DIRECTION A: Summarize the stranger-danger story in two sentences.

READING TEXT:
A wee kid steps up: I know him, he’s the one that broke away from Mrs McCallum using our techniques the other week when he was at SDA Church. Tiny Samoan kid, but a good wee student. About three-foot-nothing in his bare feet, great big smile. PERFECT.
Me: “Right! Come HERE KID!! Yer gonna go with ME!” I say in my very best gruffest and nastiest imitation child molesterer voice.
Kid: “OH YEAH? Hiiiy-YAH!”
About that time my whole Universe exploded. A comet surely came streaking from the vastness of the Heavens on a collision course with Planet Earth and nailed me right in the Goolies. I’m now rolling around on the ground, clutching myself, cursing under my breath and singing sweet hymns…
This wicked wee kid — paying absolutely NO ATTENTION to what BatBob had ever taught him, had done a beautiful and unexpected snap-kick to my groin! WHACK! Decisive, simple, and effective. And it was good-nite nurse for me! One bollix went flying over my left shoulder and landed on the school roof, the other was punted somewhere toward the Tegel Chicken Factory behind the playground. NOT FUNNY.
And this wee brat runs away and screams “Help! Help!!! STRANGER!”

SUPPLIED ENTRIES:
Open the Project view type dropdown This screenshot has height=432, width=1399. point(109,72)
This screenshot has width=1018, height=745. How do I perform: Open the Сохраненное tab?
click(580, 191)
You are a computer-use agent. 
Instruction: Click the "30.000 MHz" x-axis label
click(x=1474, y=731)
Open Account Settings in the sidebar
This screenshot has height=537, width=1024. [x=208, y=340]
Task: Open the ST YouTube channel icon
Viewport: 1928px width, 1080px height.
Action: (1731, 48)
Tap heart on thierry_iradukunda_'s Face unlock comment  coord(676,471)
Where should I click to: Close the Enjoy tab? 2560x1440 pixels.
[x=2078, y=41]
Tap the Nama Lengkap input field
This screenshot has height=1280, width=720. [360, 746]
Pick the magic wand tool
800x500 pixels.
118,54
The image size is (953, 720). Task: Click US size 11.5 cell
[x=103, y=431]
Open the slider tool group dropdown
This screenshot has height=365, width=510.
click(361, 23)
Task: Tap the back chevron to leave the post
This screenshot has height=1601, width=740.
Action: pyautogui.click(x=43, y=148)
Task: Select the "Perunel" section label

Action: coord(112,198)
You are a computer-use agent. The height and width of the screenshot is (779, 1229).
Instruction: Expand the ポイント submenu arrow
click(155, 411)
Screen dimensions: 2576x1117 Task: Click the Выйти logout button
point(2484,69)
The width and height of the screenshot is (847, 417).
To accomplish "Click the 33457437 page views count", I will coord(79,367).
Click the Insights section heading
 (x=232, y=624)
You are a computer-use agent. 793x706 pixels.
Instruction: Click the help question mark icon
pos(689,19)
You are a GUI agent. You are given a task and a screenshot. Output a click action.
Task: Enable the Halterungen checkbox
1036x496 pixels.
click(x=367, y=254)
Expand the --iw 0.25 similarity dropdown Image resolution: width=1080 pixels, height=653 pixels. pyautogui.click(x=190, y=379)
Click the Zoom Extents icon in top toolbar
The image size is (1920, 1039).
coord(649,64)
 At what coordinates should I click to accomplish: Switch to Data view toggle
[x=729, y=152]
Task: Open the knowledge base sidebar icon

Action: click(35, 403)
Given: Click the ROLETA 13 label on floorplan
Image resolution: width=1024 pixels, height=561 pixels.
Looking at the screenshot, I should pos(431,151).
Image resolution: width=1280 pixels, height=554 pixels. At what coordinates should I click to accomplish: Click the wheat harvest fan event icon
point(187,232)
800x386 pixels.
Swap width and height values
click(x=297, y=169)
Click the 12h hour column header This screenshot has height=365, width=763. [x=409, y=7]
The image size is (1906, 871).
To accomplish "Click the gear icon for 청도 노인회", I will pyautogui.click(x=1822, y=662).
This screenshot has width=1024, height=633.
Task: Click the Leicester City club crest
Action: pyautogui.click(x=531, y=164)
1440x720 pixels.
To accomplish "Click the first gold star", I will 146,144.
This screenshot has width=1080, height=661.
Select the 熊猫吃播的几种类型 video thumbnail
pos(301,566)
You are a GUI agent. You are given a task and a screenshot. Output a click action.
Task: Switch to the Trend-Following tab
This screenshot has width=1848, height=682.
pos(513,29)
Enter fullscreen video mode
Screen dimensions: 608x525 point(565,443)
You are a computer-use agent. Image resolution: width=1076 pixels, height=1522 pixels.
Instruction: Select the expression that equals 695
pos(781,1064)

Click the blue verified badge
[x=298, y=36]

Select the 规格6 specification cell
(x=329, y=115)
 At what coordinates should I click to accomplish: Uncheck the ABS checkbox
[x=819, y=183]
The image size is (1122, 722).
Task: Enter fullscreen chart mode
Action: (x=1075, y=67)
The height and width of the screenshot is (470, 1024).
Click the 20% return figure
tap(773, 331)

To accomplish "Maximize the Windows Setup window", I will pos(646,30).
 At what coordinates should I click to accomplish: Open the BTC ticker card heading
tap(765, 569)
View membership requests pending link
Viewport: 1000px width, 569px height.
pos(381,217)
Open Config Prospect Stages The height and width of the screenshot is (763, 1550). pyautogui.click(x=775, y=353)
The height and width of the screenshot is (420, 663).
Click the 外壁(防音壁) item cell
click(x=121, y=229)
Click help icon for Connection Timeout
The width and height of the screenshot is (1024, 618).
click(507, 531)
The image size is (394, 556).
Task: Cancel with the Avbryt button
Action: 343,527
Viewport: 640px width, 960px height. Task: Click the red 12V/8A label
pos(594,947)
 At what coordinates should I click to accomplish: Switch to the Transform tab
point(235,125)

DIRECTION B: Gather each line of the records that contains the word "Select" and copy it unchanged.

WRITTEN SOLUTION A: A small Samoan student steps up, and the narrator, using a gruff imitation of a child molester's voice, orders him to come along. The kid ignores what he had been taught, delivers a snap-kick to the narrator's groin that leaves the narrator rolling on the ground, and runs away screaming "Help! Help!!! STRANGER!"

WRITTEN SOLUTION B:
Task: Select the "Perunel" section label
Select the 熊猫吃播的几种类型 video thumbnail
Instruction: Select the expression that equals 695
Select the 规格6 specification cell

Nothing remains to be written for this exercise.